What was advertised in a colonial American newspaper 250 years ago this week?

“SCONCES.”
The partnership of Abeel and Byvanck regularly advertised in the New-York Gazette and Weekly Mercury in 1770. While it is difficult to determine the effectiveness of their marketing efforts, the fact that they repeatedly placed new advertisements advising consumers about the merchandise they offered for sale suggests that they considered advertising a good investment. Like other merchants and shopkeepers, they often listed items currently in stock, though sometimes they instead merely emphasized that shoppers had many choices among a “general Assortment” or “very large ASSORTMENT.”

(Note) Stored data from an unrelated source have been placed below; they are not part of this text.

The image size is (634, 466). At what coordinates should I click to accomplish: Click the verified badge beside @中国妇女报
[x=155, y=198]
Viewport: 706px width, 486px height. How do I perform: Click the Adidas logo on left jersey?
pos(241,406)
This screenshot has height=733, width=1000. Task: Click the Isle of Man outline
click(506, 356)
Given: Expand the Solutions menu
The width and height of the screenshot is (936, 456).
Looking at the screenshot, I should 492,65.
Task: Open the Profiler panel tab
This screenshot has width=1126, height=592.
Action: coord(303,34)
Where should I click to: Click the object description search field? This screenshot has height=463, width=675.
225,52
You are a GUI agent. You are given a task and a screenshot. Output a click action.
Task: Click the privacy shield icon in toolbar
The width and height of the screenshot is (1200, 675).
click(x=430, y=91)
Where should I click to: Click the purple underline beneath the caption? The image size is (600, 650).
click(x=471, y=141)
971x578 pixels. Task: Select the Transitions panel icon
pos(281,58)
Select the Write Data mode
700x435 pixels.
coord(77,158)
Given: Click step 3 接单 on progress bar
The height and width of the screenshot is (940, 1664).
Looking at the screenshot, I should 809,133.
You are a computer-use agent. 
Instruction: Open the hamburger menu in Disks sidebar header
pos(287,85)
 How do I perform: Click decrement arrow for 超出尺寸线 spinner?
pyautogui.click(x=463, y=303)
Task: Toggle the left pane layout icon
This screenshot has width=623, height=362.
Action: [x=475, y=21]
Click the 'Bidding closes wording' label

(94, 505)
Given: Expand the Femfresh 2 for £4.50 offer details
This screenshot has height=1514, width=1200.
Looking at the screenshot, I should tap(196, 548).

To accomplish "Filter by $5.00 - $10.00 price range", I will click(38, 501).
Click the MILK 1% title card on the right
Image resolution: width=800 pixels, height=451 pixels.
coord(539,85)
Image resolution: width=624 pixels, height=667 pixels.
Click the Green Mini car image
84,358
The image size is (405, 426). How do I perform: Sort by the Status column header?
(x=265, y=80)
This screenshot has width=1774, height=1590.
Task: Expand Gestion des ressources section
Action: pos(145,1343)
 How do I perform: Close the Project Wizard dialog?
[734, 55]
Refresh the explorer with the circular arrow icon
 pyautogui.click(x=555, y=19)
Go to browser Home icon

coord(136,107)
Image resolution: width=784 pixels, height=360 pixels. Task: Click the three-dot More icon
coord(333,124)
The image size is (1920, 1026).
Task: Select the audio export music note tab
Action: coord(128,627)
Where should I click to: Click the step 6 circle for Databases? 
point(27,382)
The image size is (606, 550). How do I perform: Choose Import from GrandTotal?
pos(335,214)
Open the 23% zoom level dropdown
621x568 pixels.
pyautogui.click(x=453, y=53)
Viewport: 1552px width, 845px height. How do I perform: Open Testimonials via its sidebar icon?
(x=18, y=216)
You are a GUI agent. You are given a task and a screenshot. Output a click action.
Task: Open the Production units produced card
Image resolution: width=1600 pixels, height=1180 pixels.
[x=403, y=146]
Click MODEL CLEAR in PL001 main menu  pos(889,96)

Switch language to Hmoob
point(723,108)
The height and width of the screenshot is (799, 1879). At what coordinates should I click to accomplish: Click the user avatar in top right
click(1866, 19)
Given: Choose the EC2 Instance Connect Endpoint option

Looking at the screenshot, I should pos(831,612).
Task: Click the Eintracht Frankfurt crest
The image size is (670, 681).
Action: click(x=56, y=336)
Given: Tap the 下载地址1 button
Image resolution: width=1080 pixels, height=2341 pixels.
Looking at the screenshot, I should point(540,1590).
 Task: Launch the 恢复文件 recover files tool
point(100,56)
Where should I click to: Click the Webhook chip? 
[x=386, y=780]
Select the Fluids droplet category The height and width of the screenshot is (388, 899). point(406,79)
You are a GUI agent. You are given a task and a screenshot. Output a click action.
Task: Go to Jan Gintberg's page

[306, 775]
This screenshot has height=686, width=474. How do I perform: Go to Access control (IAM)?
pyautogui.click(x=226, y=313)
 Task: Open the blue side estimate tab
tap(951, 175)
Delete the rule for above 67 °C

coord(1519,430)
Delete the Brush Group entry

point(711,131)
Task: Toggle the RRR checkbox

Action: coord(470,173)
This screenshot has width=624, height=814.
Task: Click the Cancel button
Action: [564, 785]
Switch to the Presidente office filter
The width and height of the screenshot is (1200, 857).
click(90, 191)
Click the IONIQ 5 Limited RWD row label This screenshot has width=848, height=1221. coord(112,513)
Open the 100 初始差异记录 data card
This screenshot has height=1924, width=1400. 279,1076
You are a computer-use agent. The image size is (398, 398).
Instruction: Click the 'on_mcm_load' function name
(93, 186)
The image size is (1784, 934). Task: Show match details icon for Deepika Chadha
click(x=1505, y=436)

Most purveyors of consumer goods tended to place a single advertisement to promote all of them. Such advertisements often attracted attention due to the amount of space they occupied on the page. Abeel and Byvanck, on the other hand, experimented with placing multiple advertisements in a single issue. Rather than the length of their notices drawing the eye, instead it was the repetition intended to attract attention. Abeel and Byvank’s enterprise became more memorable as a result of repeatedly encountering their advertisements.

Readers of the November 19, 1770, edition of the New-York Gazette and Weekly Mercury spotted advertisements placed by Abeel and Byvank on the first and last pages. An advertisement for ironmongery ran on the first page followed by another for looking glasses on the final page. In addition to placing multiple advertisements, the partners also relied on headlines in oversized fonts drawing the eyes of prospective customers. The word “SCONCES” in the notice about looking glasses appeared in a font larger than any other on the page. Similarly, the word “NAILS” used a font that dwarfed any other on the first page except for the title of the newspaper in the masthead. In each instance, the large font helped to create white space that further distinguished Abeel and Byvanck’s advertisements from news items and other advertisements on pages that consisted of dense paragraphs of text.
Viewed through twenty-first-century eyes, Abeel and Byvanck’s advertisements do not appear particularly sophisticated. Considered in the context of eighteenth-century advertising practices, however, their notices possessed elements that made them notable. Placing multiple advertisements in a single issue helped to establish name recognition, enhancing their reputation as purveyors of goods through repetition. Savvy choices about font size increased the likelihood that readers would spot their advertisements and take note that Abeel and Byvanck actively participated in the marketplace, especially as it was represented on the printed page.